В маленькой сельской церкви изумлённый батюшка Аким венчал древолазцеву дочь Февронию с залётным молодцем, понурым и бледным, терзаемым злым недугом. Невеста в лаптях стояла прямая и строгая; жениха, одетого и причёсанного по-городски, поддерживал дружка – ражий малый мрачного вида. У входа сторожили ратники, не пропуская внутрь церкви любопытствовавших сельчан; да их, почитай, и не было: в мае не венчаются, народ пашет да сеет.
О невиданной свадьбе не скоро бы узнали в Ласково, кабы не Фефёла. Выследила, как ратники от берега топали, всполошилась, побежала по селу; глядь, падчерица к церкви помчалась, только пятки засверкали. Сунулась Фефёла туда-сюда, сгорая от любопытства, да напрасно. А как увидала выходившую из церк5ви Февронию в окружении ратников, побежала по селу с воплем:
- Умыкают нашу Хавронью, и отца родного дома нету, чтобы дочь защитить.
Не успели новобрачные дойти до берега, как нагнали их ласковские мужи. Впереди с молотом в руке нёсся кузнец Неждан. Кабы не прыть Февронии, вышло бы кровопролитие. Шагнула она ласковцам навстречу, растопырив руки:
- Чего вам, скаженные?
- По доброй ли воле ты среди чужаков, девица, или насильно тебя удерживают? – спросил Неждан.
- Иду по своей воле, - ответила она.. – И не девица я отныне, а мужняя жена.
Опустили т опоры и дубины ласковские мужи, отступили. Тем временем слуги повели болтьного жениха на корабль; следом потянулись воины. Ласковцам ничего не оставалось, как отправиться восвояси.

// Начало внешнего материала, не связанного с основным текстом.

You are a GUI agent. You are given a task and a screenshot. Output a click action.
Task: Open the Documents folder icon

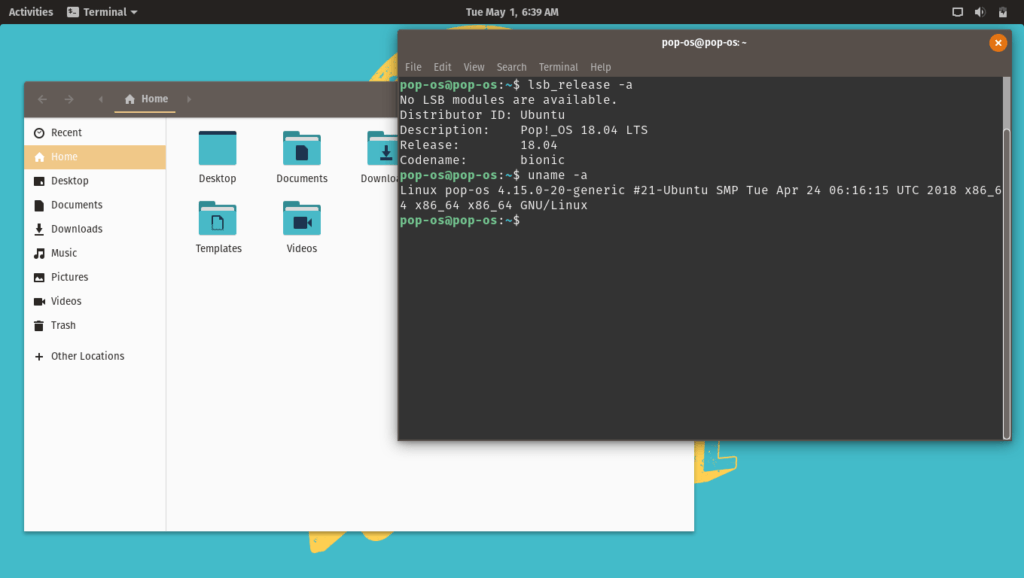pos(301,150)
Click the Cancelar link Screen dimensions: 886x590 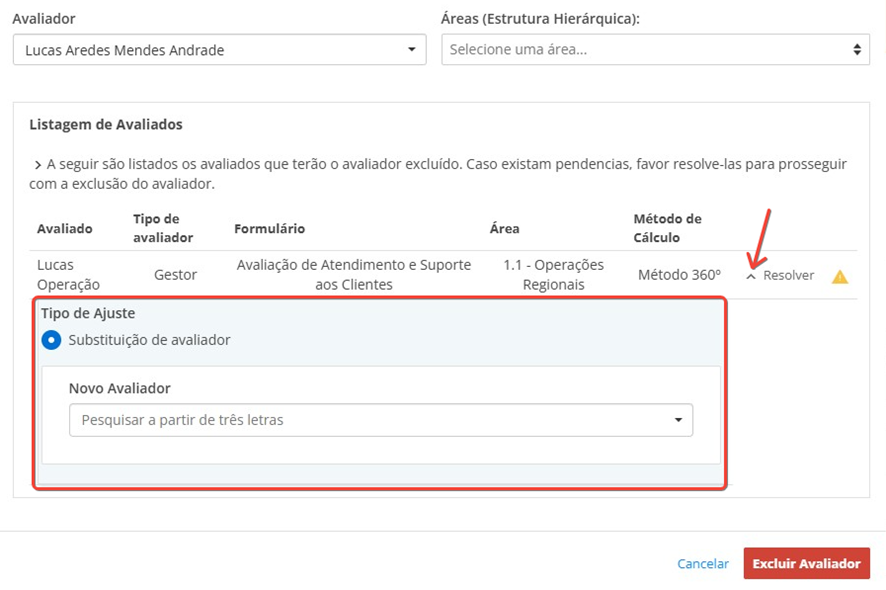click(x=703, y=564)
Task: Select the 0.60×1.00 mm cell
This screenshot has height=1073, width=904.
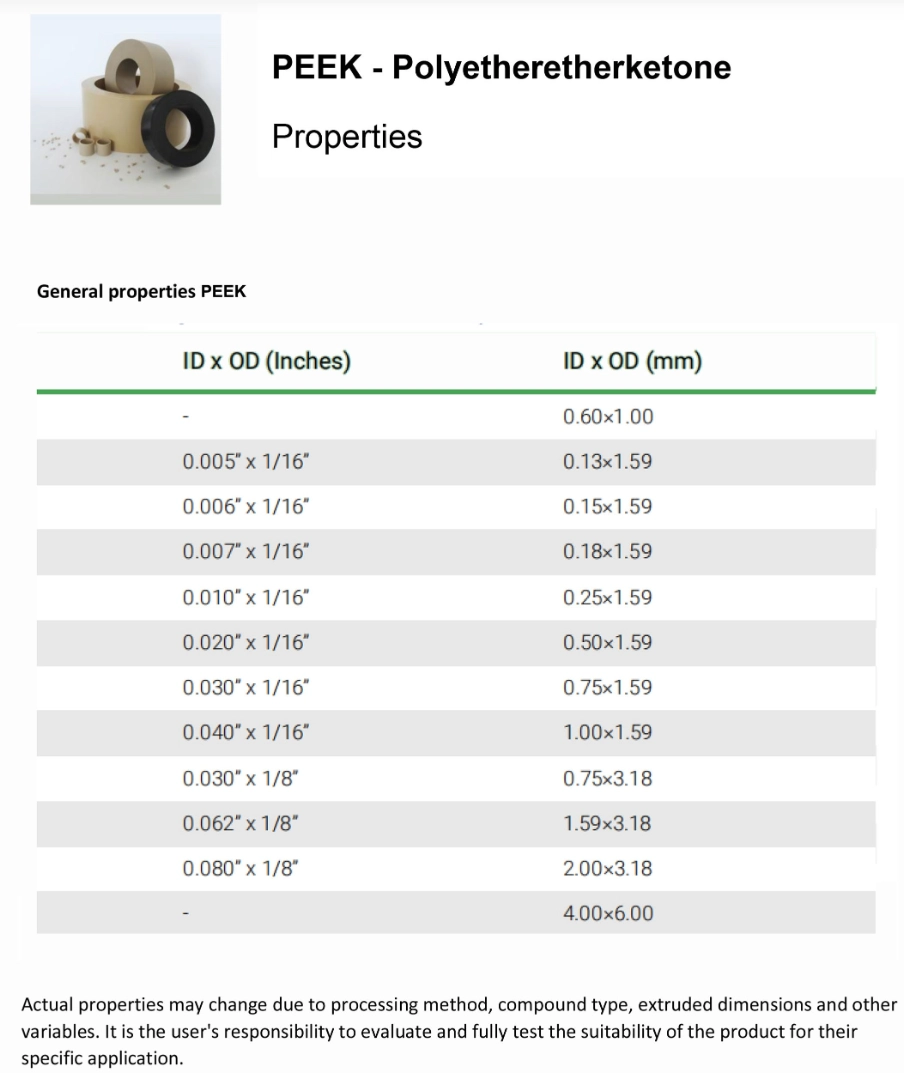Action: point(608,416)
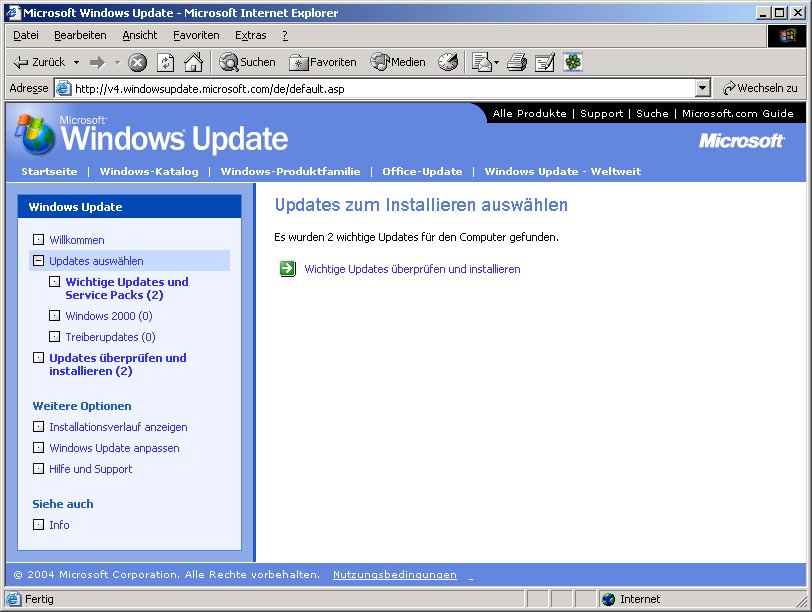Open the Nutzungsbedingungen link in footer
Screen dimensions: 812x612
394,575

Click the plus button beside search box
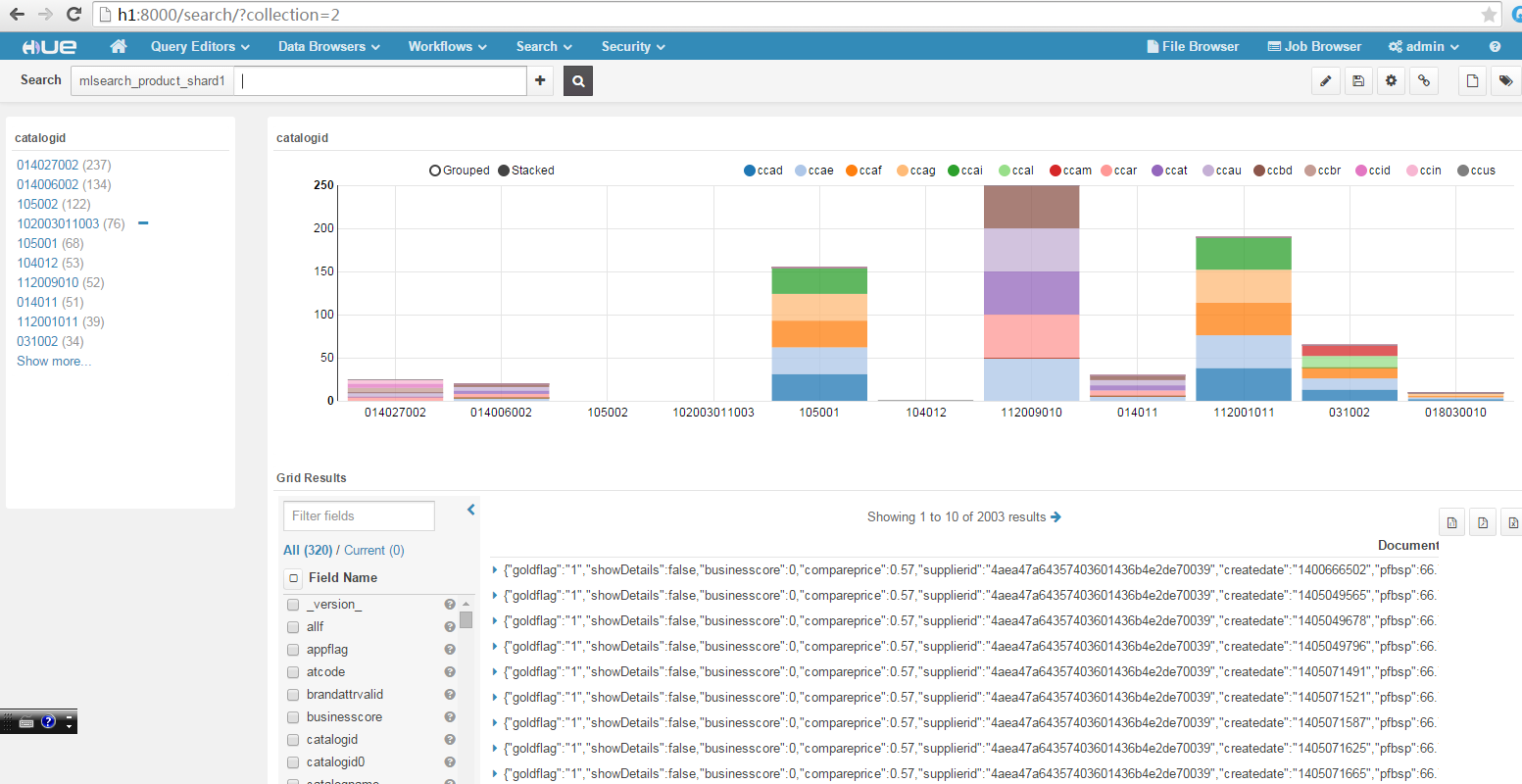pos(540,81)
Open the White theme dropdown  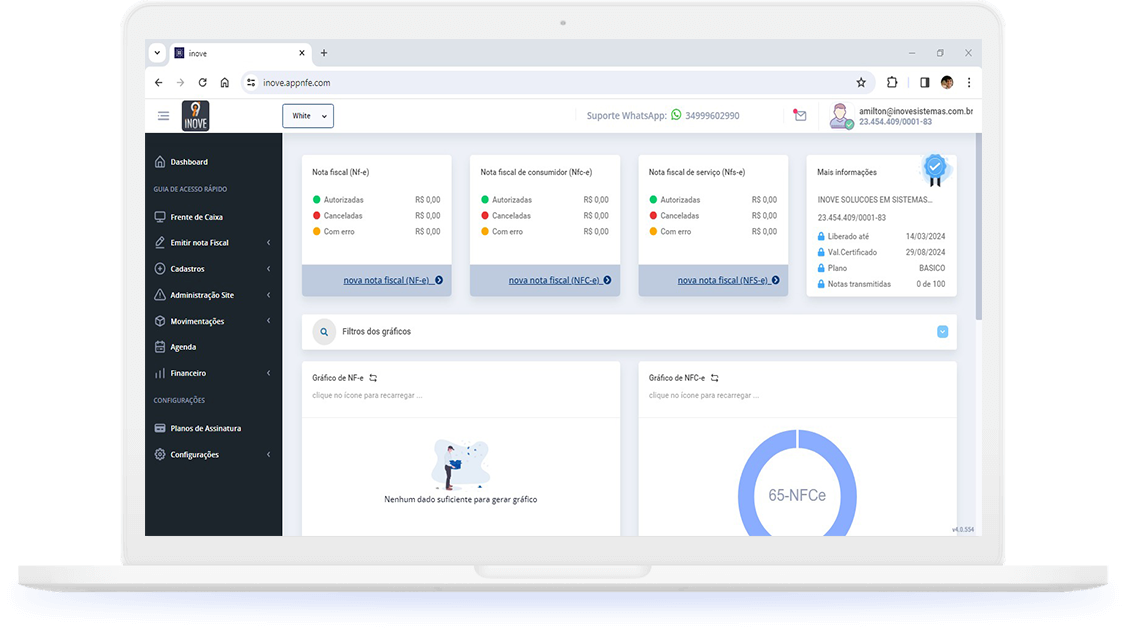click(308, 116)
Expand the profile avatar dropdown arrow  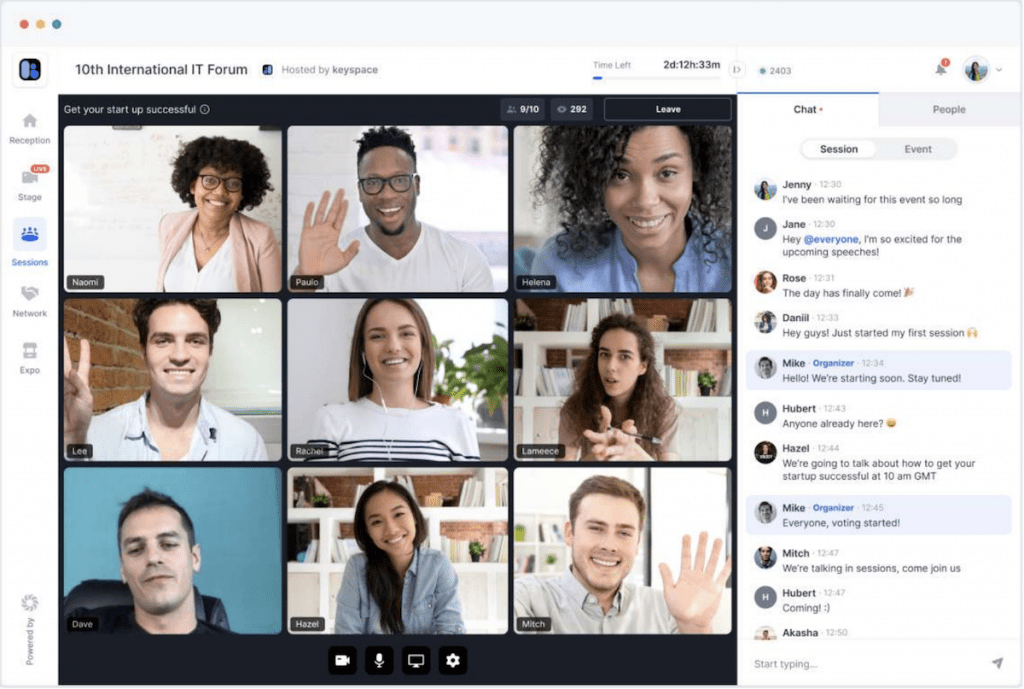[x=999, y=70]
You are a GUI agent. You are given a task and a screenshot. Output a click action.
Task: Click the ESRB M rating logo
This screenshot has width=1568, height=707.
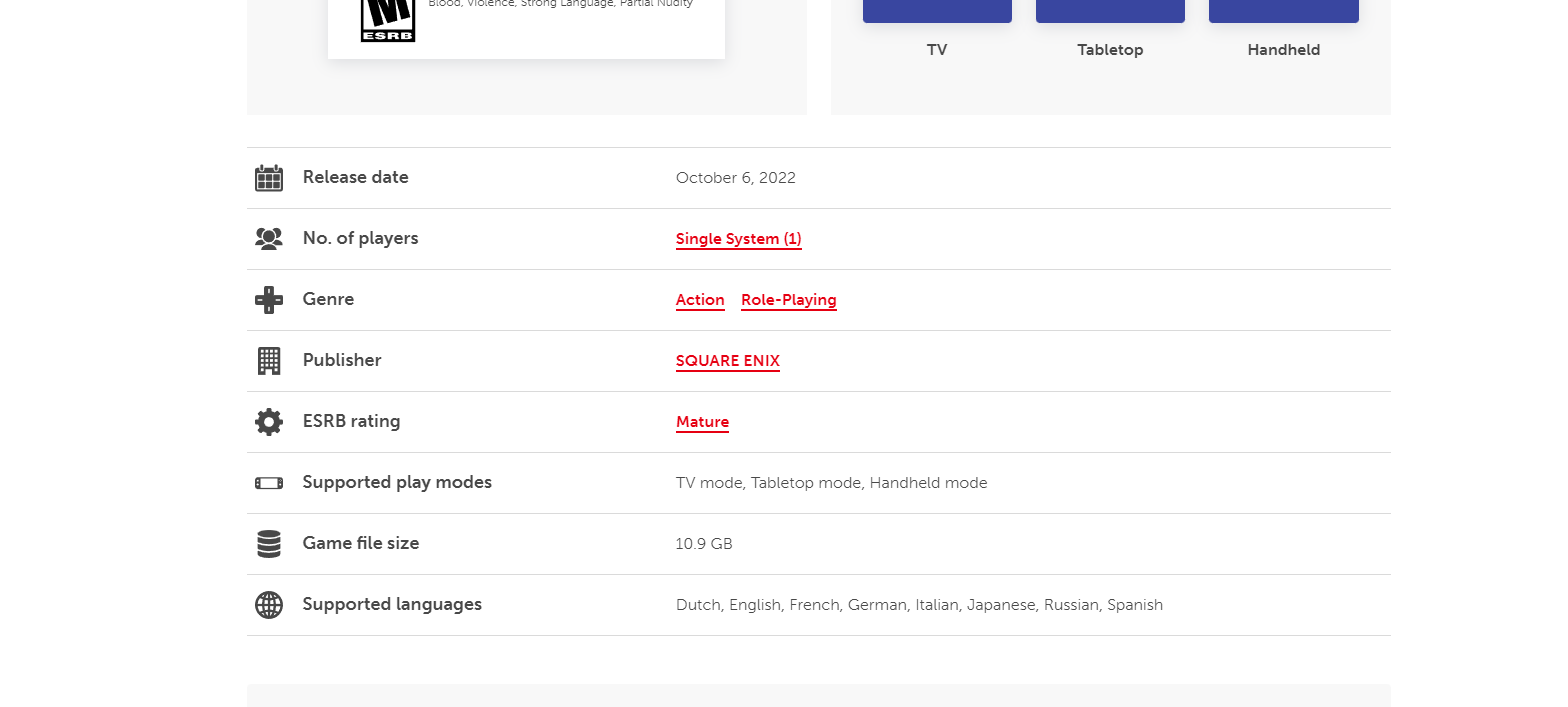coord(388,20)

На берегу остался один Неждан. Он стоял, опустив тяжёлый молот, и ветер трепал волосы на егог непокрытой голове. Наезжане все до одного уже взошли на судно. Замешкавшаяся Феврония попросила кузнеца:
- Кланяйся моему государю-тятеньке. Пусть не клянёт своё чадо, а пошлёт мне родительское благословение.
Она хотела добавить ещё что-то, да со струга знахарке крикнули, чтоб поторапливалась. Неждан стоял на берегу, пока увозивший Февронию струг нескрылся за поворотом берега.